— start Data provided —

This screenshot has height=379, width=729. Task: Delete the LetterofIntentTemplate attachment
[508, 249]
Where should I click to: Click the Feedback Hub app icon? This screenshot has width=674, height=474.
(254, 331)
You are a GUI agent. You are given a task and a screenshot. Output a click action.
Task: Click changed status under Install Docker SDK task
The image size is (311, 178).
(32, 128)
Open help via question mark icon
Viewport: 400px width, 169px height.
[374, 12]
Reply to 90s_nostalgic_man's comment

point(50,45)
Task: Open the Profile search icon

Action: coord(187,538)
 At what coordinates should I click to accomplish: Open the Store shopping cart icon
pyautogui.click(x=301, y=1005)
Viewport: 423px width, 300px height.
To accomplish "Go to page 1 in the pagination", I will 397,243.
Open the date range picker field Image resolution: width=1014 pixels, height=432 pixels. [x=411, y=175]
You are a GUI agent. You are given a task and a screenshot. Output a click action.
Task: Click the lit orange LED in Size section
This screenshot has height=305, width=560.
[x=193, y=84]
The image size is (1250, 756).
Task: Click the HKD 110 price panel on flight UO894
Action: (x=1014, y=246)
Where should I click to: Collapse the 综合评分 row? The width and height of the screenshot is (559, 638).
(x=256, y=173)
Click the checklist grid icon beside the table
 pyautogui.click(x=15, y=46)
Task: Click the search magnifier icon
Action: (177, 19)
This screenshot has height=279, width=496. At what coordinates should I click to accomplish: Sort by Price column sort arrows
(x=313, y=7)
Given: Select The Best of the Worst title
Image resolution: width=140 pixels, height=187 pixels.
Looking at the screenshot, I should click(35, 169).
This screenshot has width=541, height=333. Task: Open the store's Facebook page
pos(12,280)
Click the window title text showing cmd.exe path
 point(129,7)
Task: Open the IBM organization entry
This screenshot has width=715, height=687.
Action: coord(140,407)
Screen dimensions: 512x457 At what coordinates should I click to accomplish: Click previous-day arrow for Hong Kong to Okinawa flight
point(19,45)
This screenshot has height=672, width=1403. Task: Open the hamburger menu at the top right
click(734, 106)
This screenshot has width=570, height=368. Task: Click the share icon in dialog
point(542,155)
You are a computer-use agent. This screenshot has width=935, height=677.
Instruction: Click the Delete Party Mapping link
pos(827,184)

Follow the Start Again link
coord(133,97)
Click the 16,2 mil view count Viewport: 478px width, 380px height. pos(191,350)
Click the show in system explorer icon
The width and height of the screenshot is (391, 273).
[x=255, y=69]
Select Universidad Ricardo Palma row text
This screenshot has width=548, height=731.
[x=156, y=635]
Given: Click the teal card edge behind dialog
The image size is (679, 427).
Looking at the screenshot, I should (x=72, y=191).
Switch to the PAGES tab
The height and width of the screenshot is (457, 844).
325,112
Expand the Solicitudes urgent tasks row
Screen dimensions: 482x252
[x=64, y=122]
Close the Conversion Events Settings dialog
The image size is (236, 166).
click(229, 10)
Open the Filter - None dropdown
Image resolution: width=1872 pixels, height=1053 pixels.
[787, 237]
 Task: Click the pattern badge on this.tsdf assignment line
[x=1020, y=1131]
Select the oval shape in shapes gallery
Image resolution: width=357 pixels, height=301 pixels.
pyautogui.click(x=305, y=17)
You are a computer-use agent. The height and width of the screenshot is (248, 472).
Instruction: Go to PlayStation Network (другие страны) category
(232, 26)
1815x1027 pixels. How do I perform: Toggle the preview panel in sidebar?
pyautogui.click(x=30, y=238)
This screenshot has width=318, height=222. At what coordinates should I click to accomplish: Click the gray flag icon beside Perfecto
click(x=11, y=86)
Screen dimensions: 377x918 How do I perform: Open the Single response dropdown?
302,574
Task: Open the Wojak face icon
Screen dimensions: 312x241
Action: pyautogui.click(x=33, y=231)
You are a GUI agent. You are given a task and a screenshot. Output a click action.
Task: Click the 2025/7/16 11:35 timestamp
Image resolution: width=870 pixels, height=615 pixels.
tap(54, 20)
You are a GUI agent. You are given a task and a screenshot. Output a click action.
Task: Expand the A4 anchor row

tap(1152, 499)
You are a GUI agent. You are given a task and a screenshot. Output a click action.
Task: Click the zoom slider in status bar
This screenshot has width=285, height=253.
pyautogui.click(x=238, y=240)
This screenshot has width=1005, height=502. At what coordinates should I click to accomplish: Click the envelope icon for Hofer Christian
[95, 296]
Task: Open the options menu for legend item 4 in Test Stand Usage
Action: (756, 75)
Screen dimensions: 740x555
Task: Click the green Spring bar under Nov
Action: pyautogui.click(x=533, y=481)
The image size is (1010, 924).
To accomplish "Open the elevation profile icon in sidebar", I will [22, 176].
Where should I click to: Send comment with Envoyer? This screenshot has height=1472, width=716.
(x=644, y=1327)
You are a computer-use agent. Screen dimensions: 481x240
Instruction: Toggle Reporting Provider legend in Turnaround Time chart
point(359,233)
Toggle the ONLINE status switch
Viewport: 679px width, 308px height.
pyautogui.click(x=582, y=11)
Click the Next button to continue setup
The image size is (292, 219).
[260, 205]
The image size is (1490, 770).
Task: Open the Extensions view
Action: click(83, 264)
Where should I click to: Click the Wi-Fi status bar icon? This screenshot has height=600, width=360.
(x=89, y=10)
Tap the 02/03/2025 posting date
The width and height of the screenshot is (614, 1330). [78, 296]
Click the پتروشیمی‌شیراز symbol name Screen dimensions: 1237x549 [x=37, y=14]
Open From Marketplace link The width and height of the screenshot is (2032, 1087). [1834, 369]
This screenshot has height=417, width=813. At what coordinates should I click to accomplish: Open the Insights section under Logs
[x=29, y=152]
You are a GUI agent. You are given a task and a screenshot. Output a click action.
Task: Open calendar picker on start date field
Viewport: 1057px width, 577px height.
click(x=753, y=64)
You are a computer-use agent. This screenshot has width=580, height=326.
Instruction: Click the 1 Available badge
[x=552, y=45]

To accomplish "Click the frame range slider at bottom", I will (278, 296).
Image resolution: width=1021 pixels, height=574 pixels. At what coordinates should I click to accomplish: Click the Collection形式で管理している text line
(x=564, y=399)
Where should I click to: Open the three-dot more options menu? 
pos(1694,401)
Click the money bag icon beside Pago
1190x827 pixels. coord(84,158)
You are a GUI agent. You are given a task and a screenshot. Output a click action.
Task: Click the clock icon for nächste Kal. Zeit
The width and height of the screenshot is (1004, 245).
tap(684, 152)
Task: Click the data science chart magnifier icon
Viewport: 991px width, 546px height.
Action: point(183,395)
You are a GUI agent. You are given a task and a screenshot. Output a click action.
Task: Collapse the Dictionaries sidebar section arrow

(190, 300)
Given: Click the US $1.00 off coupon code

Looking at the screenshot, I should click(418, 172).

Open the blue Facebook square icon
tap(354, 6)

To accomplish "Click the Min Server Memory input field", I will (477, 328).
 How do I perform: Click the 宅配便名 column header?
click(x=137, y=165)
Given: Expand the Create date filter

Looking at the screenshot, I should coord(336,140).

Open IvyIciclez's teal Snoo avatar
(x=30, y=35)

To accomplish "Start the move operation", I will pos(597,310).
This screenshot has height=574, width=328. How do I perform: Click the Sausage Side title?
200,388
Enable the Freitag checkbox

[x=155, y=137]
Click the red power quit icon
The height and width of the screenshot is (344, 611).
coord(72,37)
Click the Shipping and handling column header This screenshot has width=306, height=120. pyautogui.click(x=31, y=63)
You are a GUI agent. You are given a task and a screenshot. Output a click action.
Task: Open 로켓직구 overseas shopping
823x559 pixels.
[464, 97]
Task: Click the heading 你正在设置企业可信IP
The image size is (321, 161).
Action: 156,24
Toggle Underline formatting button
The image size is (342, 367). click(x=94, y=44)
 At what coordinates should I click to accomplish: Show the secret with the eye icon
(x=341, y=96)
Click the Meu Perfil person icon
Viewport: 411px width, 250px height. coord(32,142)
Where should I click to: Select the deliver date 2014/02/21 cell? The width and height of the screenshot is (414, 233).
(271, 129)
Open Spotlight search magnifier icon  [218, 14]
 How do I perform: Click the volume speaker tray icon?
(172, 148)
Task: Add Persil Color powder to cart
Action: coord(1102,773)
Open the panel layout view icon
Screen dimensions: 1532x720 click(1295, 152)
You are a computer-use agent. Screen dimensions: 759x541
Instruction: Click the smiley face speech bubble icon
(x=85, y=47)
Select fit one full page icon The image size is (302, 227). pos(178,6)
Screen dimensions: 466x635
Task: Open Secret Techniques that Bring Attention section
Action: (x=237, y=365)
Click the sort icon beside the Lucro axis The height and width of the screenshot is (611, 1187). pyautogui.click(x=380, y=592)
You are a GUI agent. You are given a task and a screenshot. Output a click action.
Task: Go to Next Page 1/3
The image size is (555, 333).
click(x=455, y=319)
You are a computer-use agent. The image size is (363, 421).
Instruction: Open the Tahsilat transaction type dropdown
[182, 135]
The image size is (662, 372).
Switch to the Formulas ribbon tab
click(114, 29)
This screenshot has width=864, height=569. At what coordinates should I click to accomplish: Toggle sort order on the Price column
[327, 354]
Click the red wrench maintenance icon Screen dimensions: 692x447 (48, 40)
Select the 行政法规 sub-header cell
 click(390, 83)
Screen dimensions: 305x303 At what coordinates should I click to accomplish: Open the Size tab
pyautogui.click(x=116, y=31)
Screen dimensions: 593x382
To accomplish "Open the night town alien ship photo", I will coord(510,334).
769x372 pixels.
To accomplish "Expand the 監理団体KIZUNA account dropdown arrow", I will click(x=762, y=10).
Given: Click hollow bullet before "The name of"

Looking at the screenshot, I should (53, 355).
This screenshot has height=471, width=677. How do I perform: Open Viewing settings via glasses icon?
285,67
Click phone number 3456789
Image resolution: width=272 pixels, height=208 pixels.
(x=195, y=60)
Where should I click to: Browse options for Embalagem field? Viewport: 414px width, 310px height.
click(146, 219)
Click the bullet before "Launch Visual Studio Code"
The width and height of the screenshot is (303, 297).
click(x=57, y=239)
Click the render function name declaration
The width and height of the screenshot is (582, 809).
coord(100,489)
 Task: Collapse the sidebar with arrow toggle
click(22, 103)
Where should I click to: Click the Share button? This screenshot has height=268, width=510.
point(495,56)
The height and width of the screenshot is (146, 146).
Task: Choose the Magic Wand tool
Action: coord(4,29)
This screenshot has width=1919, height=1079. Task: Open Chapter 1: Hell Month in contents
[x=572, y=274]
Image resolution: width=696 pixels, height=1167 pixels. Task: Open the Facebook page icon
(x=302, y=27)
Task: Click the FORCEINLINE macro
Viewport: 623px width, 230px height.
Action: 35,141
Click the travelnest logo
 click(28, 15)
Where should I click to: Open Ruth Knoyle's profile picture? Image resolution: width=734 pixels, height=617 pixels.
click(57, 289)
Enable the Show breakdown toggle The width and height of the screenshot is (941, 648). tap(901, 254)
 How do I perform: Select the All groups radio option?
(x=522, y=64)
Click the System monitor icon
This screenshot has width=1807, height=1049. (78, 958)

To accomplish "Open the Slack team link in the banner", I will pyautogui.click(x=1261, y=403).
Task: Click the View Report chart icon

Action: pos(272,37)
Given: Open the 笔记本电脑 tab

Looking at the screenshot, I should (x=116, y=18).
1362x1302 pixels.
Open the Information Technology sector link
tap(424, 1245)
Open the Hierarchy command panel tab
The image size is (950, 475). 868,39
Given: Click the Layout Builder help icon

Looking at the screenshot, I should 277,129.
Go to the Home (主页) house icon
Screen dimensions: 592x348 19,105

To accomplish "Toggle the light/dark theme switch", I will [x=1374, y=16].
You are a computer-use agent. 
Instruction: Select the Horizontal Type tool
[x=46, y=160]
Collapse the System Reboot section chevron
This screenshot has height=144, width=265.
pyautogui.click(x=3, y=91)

— end Data provided —

* Requirement:
Reproduce the records starting at the line containing "Select the 行政法规 sub-header cell" and ending at the line containing "I will coord(510,334).", swapping "Screen dimensions" for "Display size" and leaving everything else unchanged.

* Correct response:
Select the 行政法规 sub-header cell
 click(390, 83)
Display size: 305x303 At what coordinates should I click to accomplish: Open the Size tab
pyautogui.click(x=116, y=31)
Display size: 593x382
To accomplish "Open the night town alien ship photo", I will coord(510,334).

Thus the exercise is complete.